John Vincent Johnston (died 23 April 1912) was an American navy officer who fought during the American Civil War from 1861 until 1864 on the Union side.

== Biography ==
Johnston was from Cincinnati, Ohio, and entered the United States Navy, during the American Civil War, in September 1861. He served as First Master on the gunboat St. Louis. He assisted in the Union gunboat attacks that captured strategic Fort Henry on the Tennessee River 6 February 1862. On the night of 1–2 April 1862, he was the naval commander of a combined Army–Navy boat expedition which landed and spiked the guns of the Upper Battery (Battery No. 1) at Madrid Bend (Tennessee shore) across the river from the Confederate stronghold, Island No. 10. He was promoted to Acting Volunteer Lieutenant for gallantry in this expedition.
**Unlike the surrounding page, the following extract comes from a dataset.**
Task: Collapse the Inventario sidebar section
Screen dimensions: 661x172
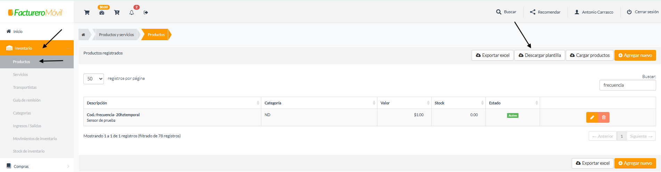Action: click(37, 48)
After joining in the bombardments of Vicksburg, Mississippi, he took command of to patrol the Mississippi River and its tributaries. On 15 February 1864, his gunboat repelled the attack of Confederate raiders, keeping them from saving the town of Waterproof, Louisiana, and securing the federal garrison therein. Lt. Johnston resigned from the naval service 23 June 1864 and died 23 April 1912 at St. Louis, Missouri.

==Namesake==
During World War II two destroyers were named in his honor.